Thursday, May 31, 2007

Myth making.

This article is interesting, not because of what it says, but because of the after-action myth making that is ensconced in it. No one needs to explain victories. Had Gore won in 2000, this article would never have been written, because there would be no need to explain why he lost. Since he lost, an explanation is needed. And, as always, when there is blame to be placed, it is always best to place blame on someone other than yourself. Furthermore, if you can place the blame on a virtue, you're still better off. Why'd we lose? Cuz we're too smart. Gee, if that's not an explanation that'll take the sting off a loss I don't know what will.


Blogger Karl said...

Why'd we lose?

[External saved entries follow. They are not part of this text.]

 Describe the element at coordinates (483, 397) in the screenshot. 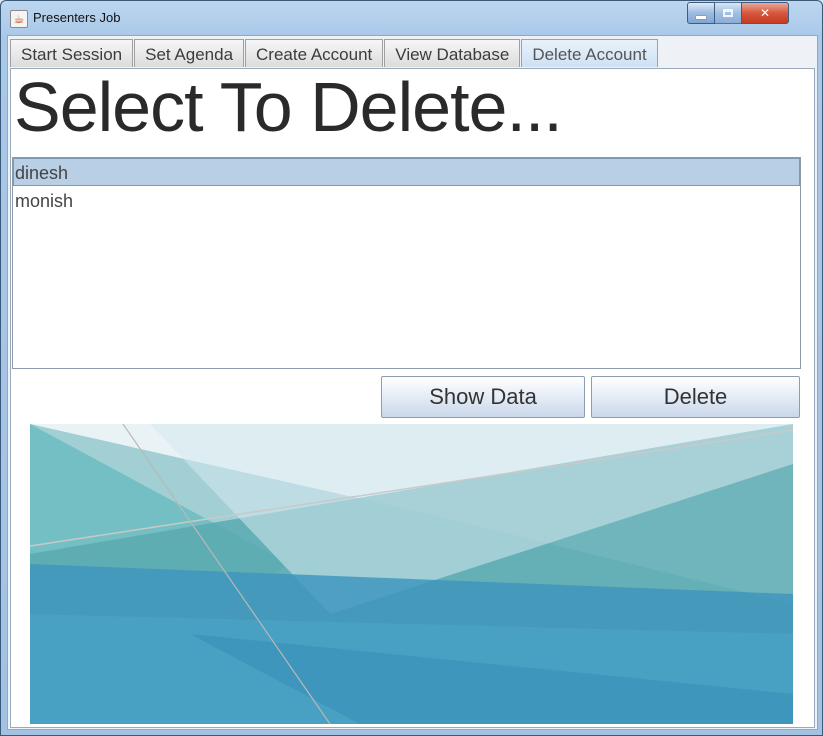

I see `show-data-button: Show Data` at that location.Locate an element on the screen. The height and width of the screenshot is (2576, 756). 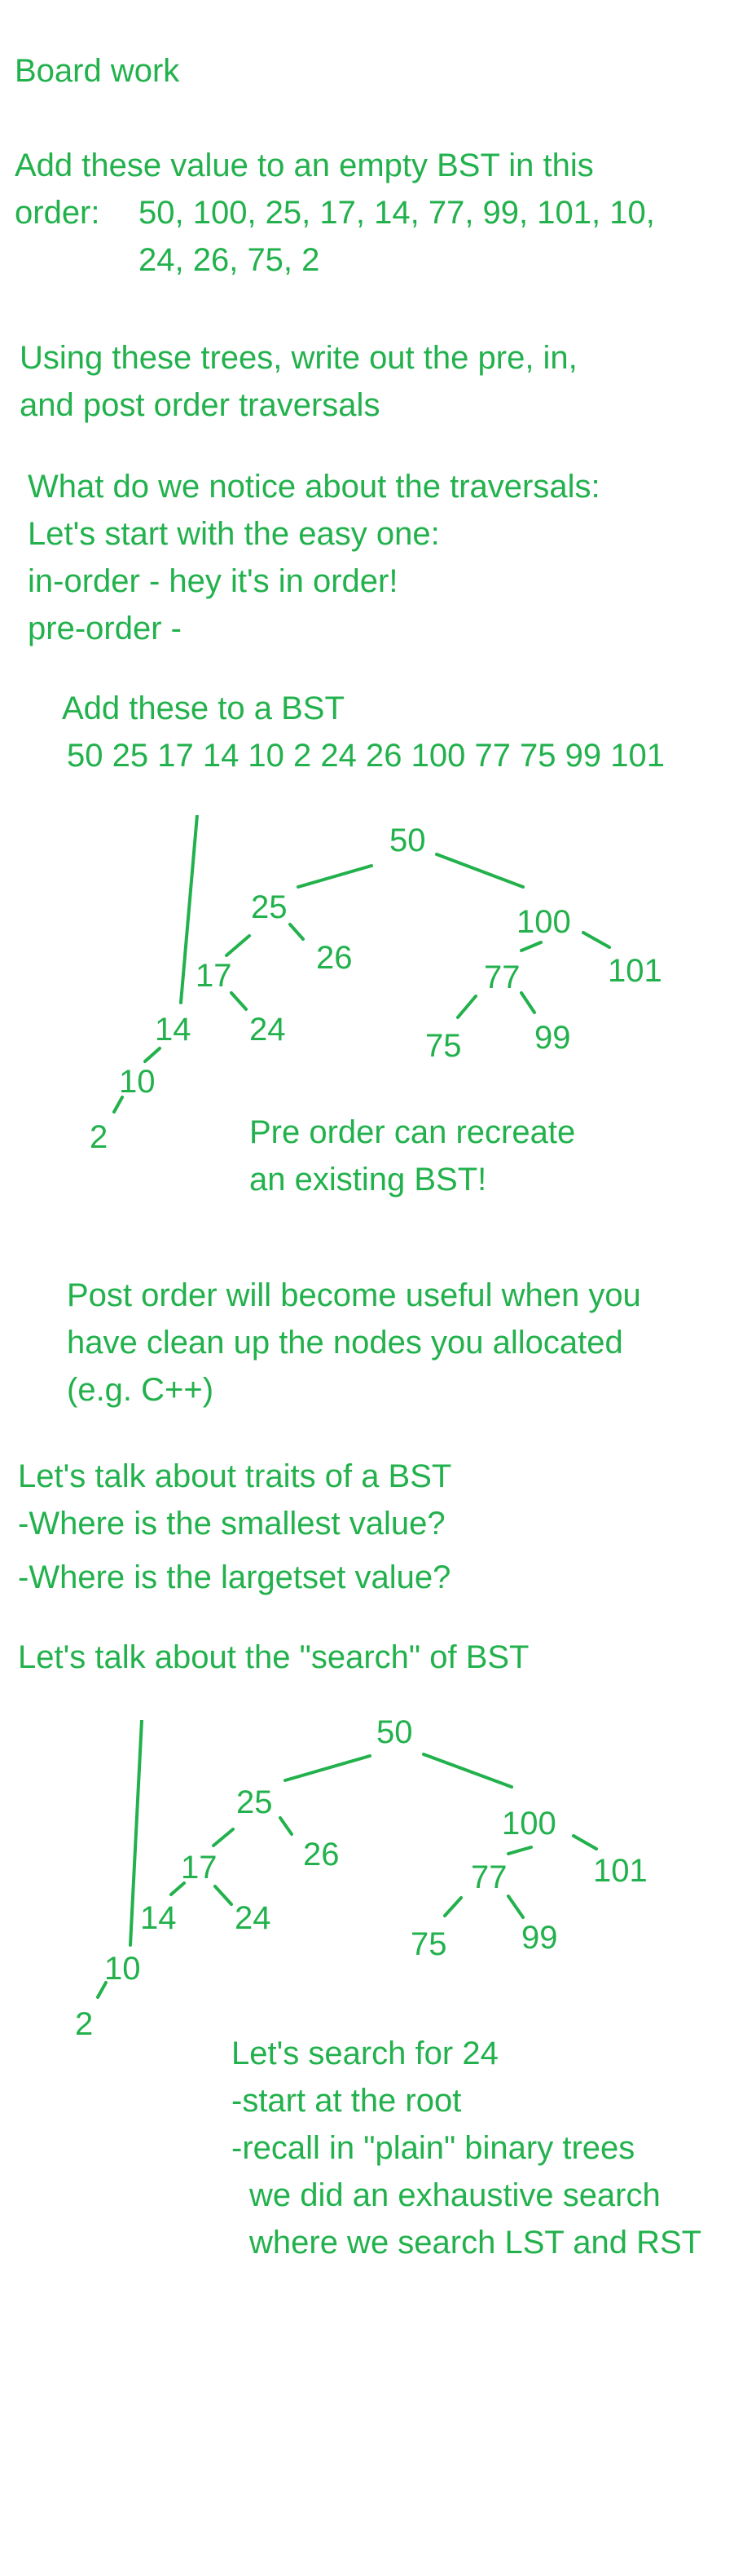
tree1-node: 14 is located at coordinates (173, 1030).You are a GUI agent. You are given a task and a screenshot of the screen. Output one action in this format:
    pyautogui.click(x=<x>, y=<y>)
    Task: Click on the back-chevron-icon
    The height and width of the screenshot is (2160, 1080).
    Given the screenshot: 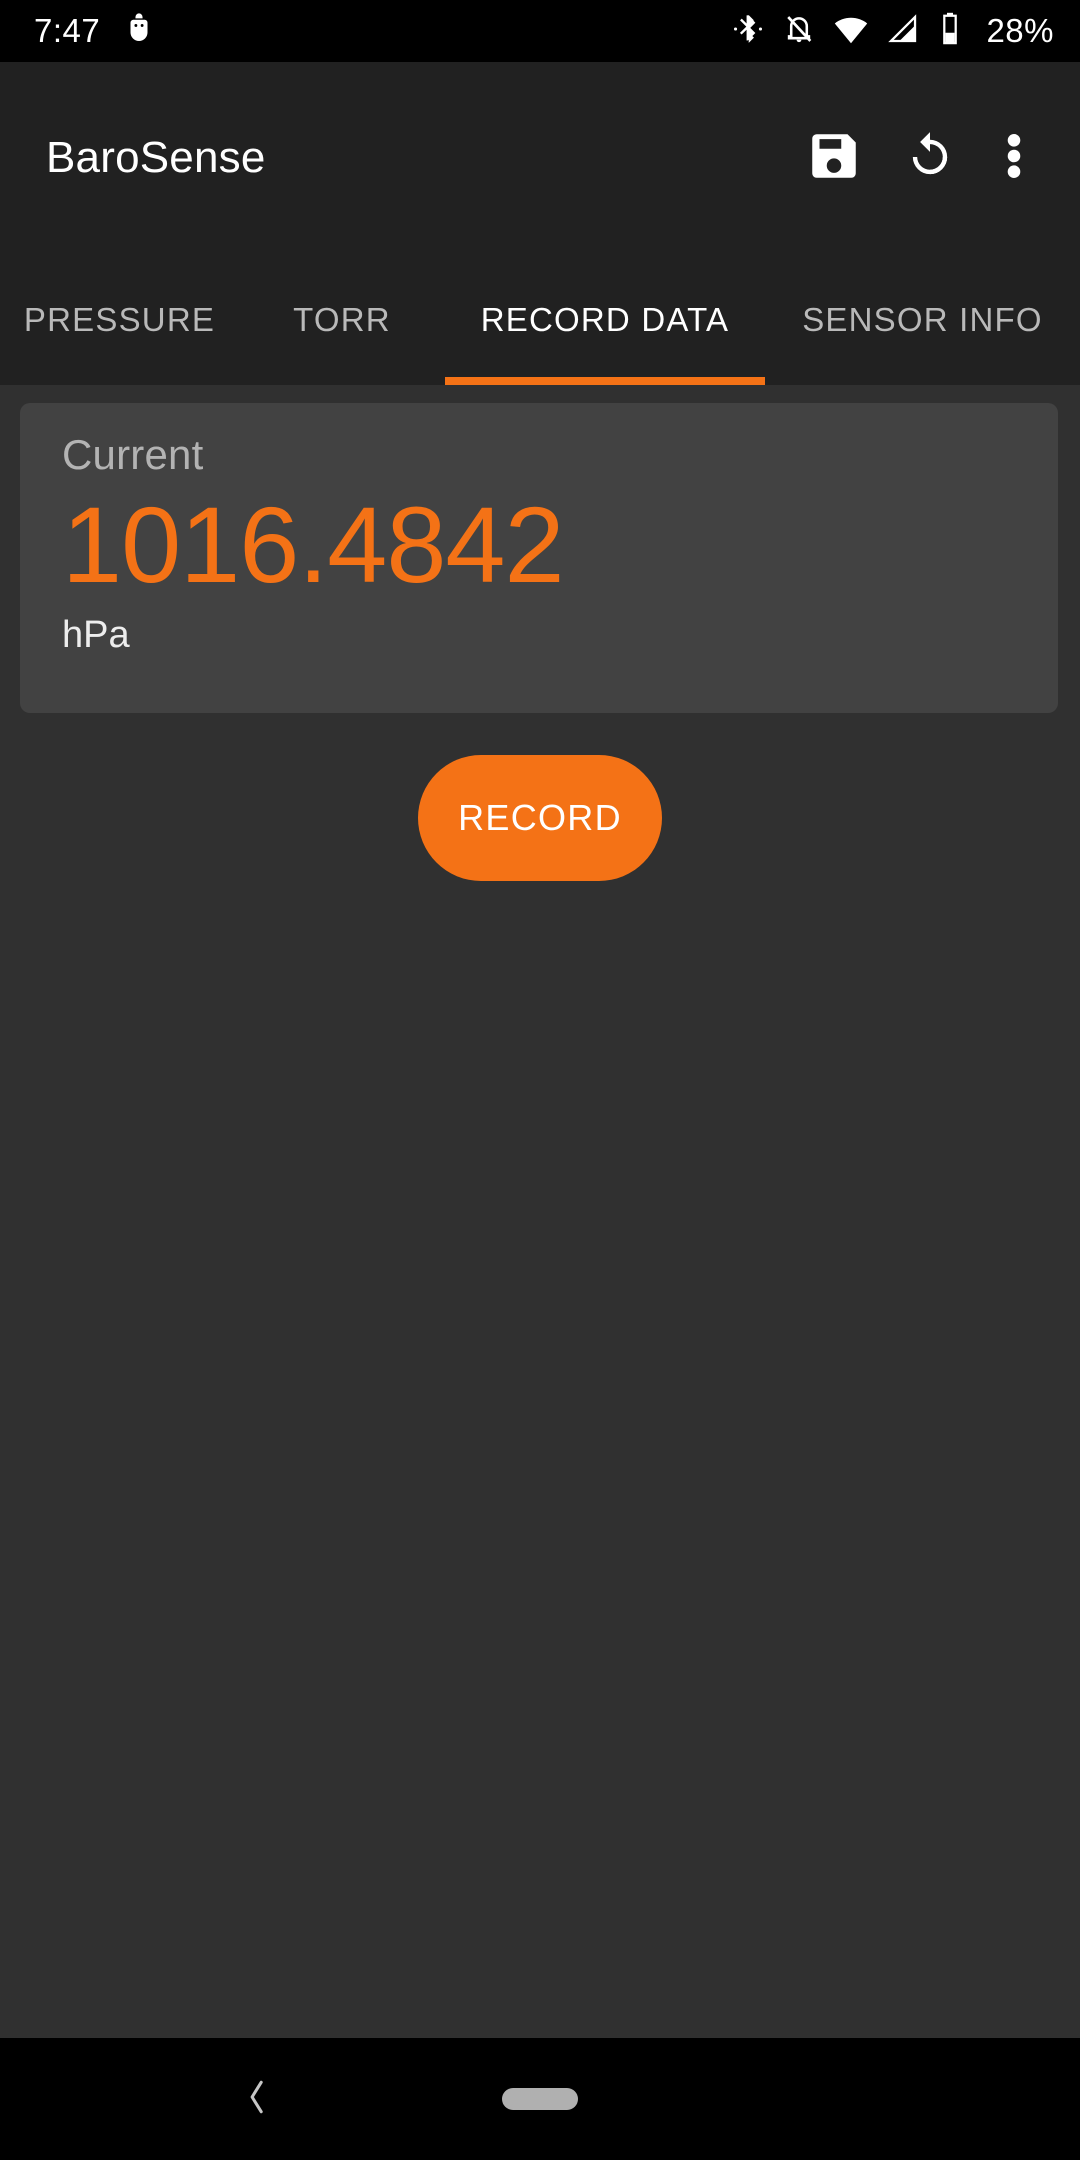 What is the action you would take?
    pyautogui.click(x=256, y=2100)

Cuz we're too smart.

What do you mean we? It's not that Milbank and Gore are on the same team and Milbank is comforting himself by saying his candidate was too smart for the electorate. Milbank doesn't like Gore because he acts like he's smarter than himself, Milbank:

"MILBANK: You know what it is, Howie, I think that Gore is sanctimonious and that’s sort of the worst thing you can be in the eyes of the press. And he has been disliked all along and it was because he gives a sense that he’s better than us—he’s better than everybody, for that matter, but the sense that he’s better than us as reporters. Whereas President Bush probably is sure that he's better than us—he’s probably right—but he does not convey that sense. He does not seem to be dripping with contempt when he looks at us, and I think that has something to do with the coverage." (on TV, via Bob Somerby)

The start of Somerby's column today has a short criticism of one paragraph in Milbank's article -- and a lot of examples of why he never imagines that the national press corps and the Democratic Party are all on the same team.

10:55 AM  
Blogger Karl said...

I should have given a permalink to the column I was discussing since Somerby updates every day.